C·HIAVE

How it works — honestly

Chiave is the reference flow for Sign-In With Postern Wallet: the platform login is your own post-quantum wallet, not an email account. This page is one static file. It makes zero network requests — no CDN, no fonts, no APIs, no telemetry. Everything below happens inside this tab.

Your seed phrase — shown once, kept nowhere

Generated locally, displayed once for you to write down, then erased from the page. It is the only recovery: no email reset, no support recovery, ever. A forgotten passphrase is recoverable from the seed; a lost seed is permanent loss.

Your wallet at rest — ciphertext only

Sealed with AES-256-GCM under a key derived from your passphrase (PBKDF2-SHA-256, 310,000 it. — stand-in for Argon2id). localStorage holds only the ciphertext, the KDF salt, and your login public key — the same shape as the bloch-crypto encrypted keyfile. A wrong passphrase fails the GCM tag: all-or-nothing, no partial unlock.

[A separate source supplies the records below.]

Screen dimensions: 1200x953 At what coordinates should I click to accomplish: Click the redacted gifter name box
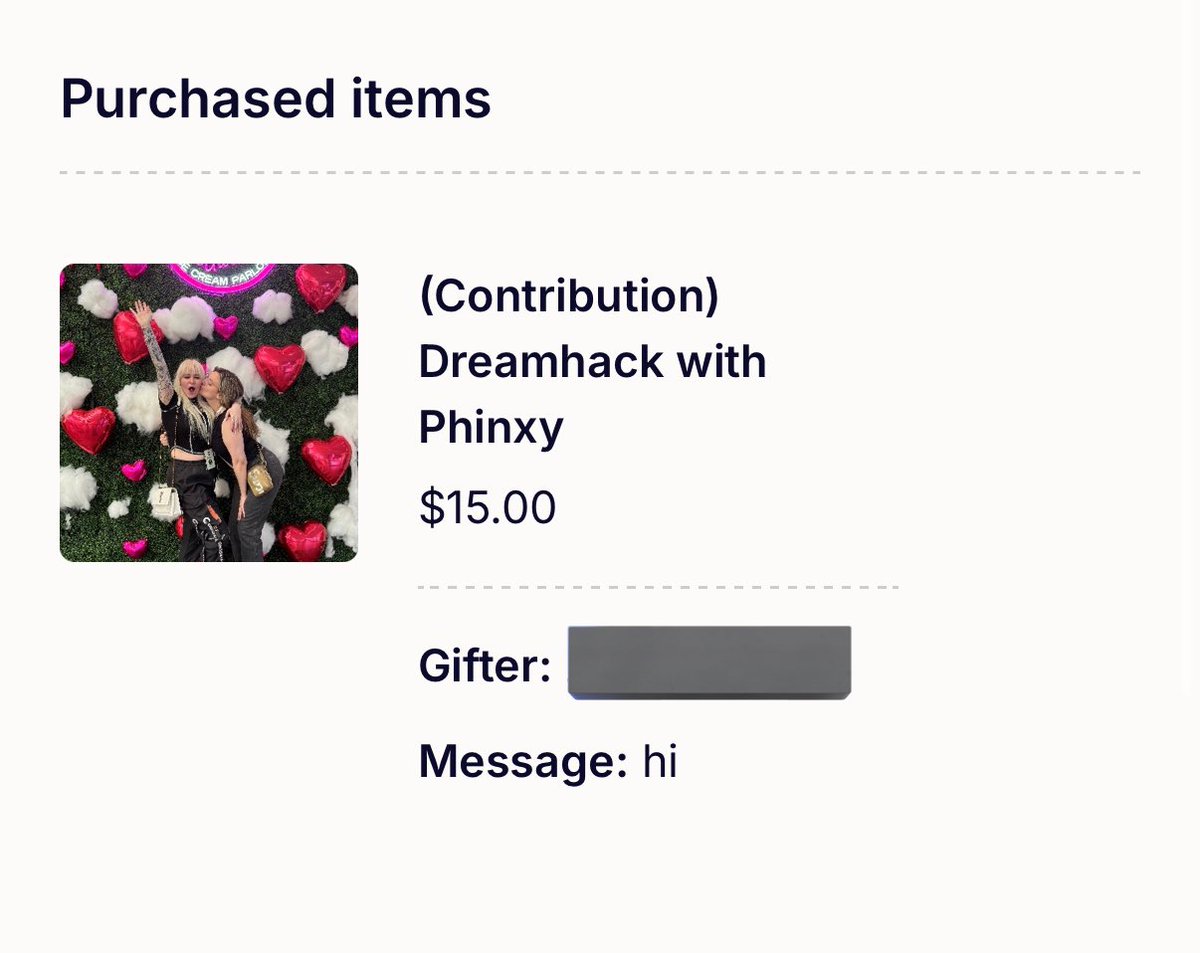pos(709,662)
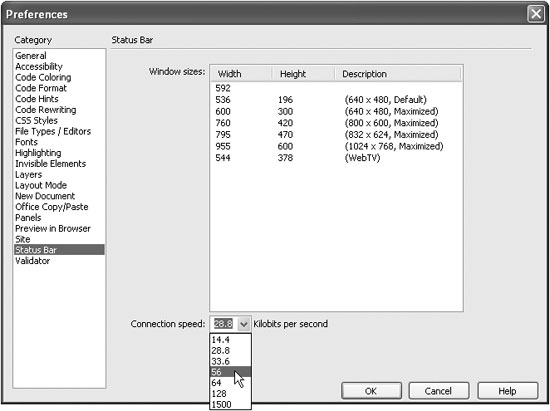Choose 14.4 connection speed option

(230, 339)
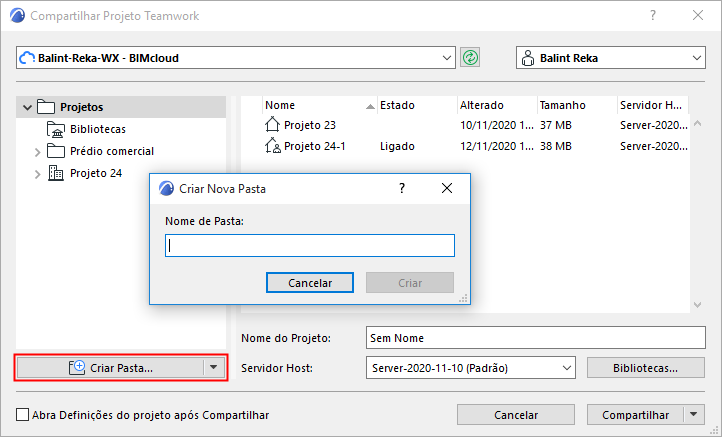Enable Abra Definições do projeto após Compartilhar
Image resolution: width=722 pixels, height=437 pixels.
(x=23, y=415)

Signing in — a local ceremony, run with RP discipline

Passphrase → KDF → decrypt → derive the m/login identity key (domain-separated from m/spend, so logging in never touches the funds key) → the verifier issues a challenge — a single-use random nonce with a 2-minute expiry, bound to this page's origin — the wallet signs its canonical bytes, and the session is granted only after the signature verifies against the enrolled public key. A captured challenge/signature pair can never be replayed, and a challenge minted for another origin never verifies here. No server is consulted because none exists; this page plays the RP role itself, and that verifier is the reference for the real login manager.

Biometrics — a gate, not a key

Optional WebAuthn platform authenticator (Touch ID / Windows Hello) with the PRF extension: the assertion releases key material that decrypts a second sealed copy of the wallet. The passphrase always remains; biometrics can never recover a lost seed. Panic Lock disables the biometric path — a coerced finger then opens nothing.

Stand-ins, labeled (the flow is the real thing; the primitives differ in a browser):

In this demoIn the product
Ed25519 (or ECDSA P-256) via WebCryptoHybrid Falcon-1024 ‖ ML-DSA-65 in the device TEE, non-exportable
PBKDF2-SHA-256, 310,000 iterationsArgon2id (256 MiB, t=4) — memory-hard, as in bloch-crypto
SHA-256 domain tags (postern:login:v1, postern:vault:v1)SHA3-256 domain tags — the bloch-crypto diversifier pattern
256-word demo wordlist, 24 words + checksum (184-bit entropy)BIP39 English, 2048 words, 24 words (256-bit) — SeedPhrase
WebAuthn platform authenticator + PRFStrongBox / Secure Enclave biometric-gated key release, enrollment-change invalidation
Stand-in keypair generated at setup, sealed alongside the seedML-DSA login anchor derived deterministically from the seed (stable fingerprint across restores); Falcon half re-enrolled and cross-signed

What we won't claim: a browser cannot guarantee memory zeroization or hardware key protection — that is exactly why the real product keeps the wallet key in the TEE and does this in Rust (zeroize). What this page does do: the signed-in session keeps only non-extractable WebCrypto handles, dropping the seed and private-key material as soon as those handles are derived, and re-asks for your passphrase if biometric enrollment later needs the secret again. And coercion of a passphrase is not solved by any login design: that is Panic Lock's job (postern-panic) — instant re-lock to ciphertext, nothing destroyed. Design of record: docs/specs/POSTERN-IDENTITY.md.

Confirm your passphrase

Enrolling biometrics needs the sealed wallet secret, which this session deliberately does not hold — it kept only the derived signing and vault handles. Your passphrase re-opens the seal once; the secret is used for enrollment and dropped again.